(Direction)
Update the material from its start up to and including the line with "Klima Servisi is", replacing "particular element" with "specific element" and leaving everything else unchanged. Return only those lines.

####

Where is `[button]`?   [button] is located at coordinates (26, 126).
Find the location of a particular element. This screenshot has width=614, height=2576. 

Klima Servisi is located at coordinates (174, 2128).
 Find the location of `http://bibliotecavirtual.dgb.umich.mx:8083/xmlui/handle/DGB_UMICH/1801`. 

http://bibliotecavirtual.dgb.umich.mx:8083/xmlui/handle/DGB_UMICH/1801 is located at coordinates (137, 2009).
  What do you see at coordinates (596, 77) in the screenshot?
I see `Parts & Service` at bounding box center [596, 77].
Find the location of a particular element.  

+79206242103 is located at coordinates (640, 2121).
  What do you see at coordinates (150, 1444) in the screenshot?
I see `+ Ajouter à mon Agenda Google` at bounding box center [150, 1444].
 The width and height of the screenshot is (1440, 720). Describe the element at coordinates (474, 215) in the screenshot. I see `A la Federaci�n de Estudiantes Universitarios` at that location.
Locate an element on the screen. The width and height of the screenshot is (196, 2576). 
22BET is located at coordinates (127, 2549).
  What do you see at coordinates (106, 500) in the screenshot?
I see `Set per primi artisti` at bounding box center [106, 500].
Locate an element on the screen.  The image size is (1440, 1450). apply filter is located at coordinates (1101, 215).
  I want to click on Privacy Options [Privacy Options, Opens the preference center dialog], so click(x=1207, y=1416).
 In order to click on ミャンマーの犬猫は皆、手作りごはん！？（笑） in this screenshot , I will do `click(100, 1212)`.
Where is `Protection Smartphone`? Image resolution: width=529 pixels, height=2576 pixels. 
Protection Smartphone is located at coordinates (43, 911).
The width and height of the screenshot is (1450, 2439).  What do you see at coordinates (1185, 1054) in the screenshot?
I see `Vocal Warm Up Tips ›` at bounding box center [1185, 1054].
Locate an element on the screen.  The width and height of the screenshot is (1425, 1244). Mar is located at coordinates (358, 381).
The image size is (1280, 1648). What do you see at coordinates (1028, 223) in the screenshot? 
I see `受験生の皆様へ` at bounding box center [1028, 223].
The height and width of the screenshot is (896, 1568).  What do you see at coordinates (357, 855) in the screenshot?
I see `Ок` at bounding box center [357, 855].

####

(Finished exercise)
Where is `[button]`?   [button] is located at coordinates (26, 126).
Find the location of a specific element. This screenshot has width=614, height=2576. 

Klima Servisi is located at coordinates (174, 2128).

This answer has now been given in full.